◆ **ACTIVITY**
The word "width" marks the lines to report; pull each of them from the listing.

◆ **SUPPLIED DATA**
=======

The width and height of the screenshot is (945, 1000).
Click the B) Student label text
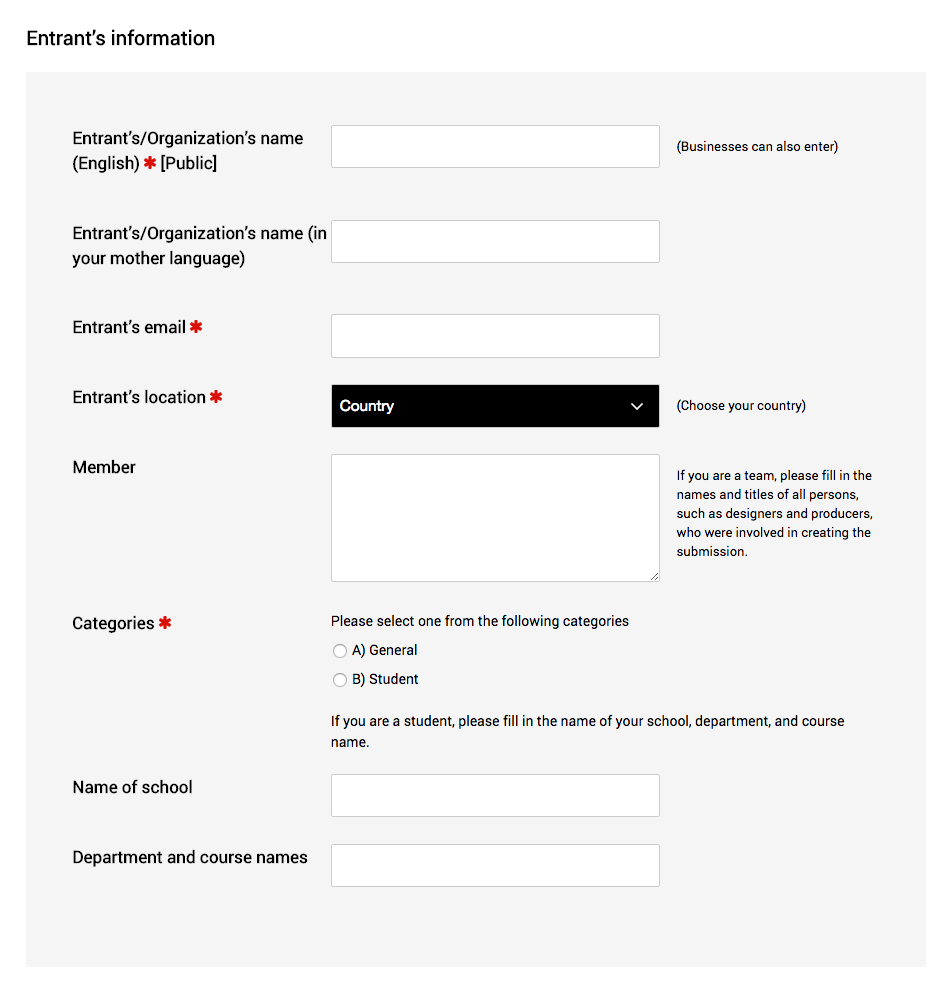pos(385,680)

=======

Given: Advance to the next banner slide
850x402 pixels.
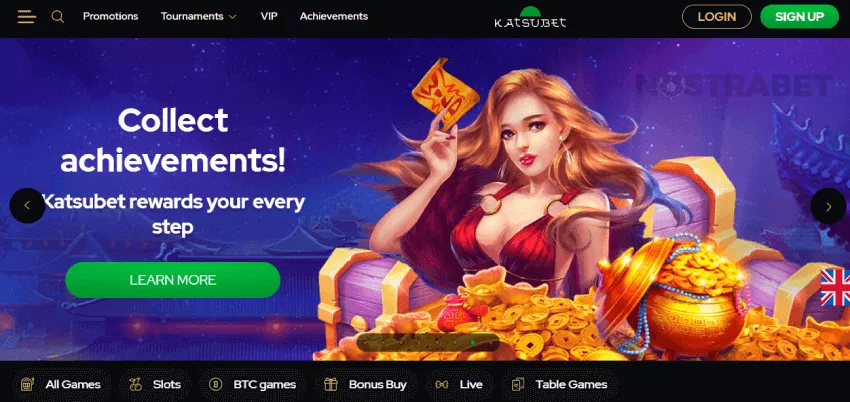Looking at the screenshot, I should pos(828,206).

=======

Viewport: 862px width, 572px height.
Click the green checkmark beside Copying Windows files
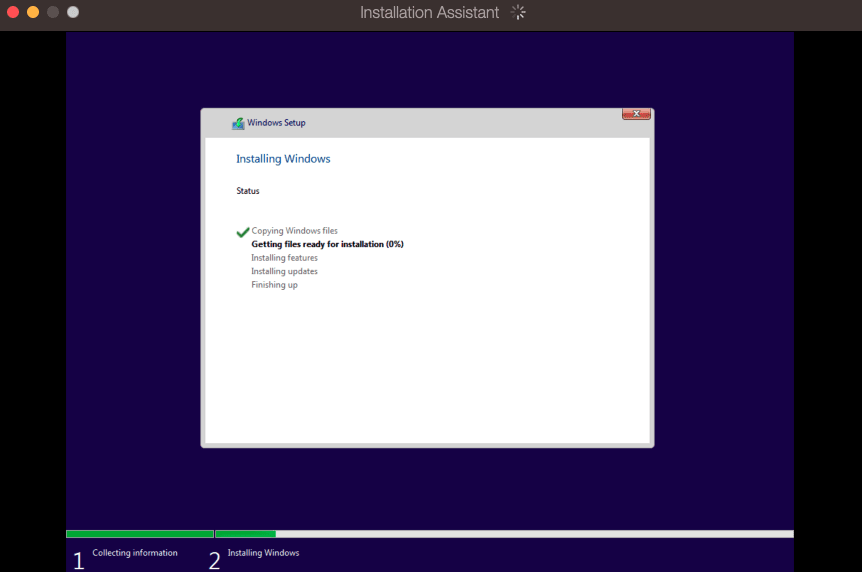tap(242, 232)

=======

◆ **RESPONSE FOR THIS EXERCISE**
The width and height of the screenshot is (945, 1000).
Viewport: 862px width, 572px height.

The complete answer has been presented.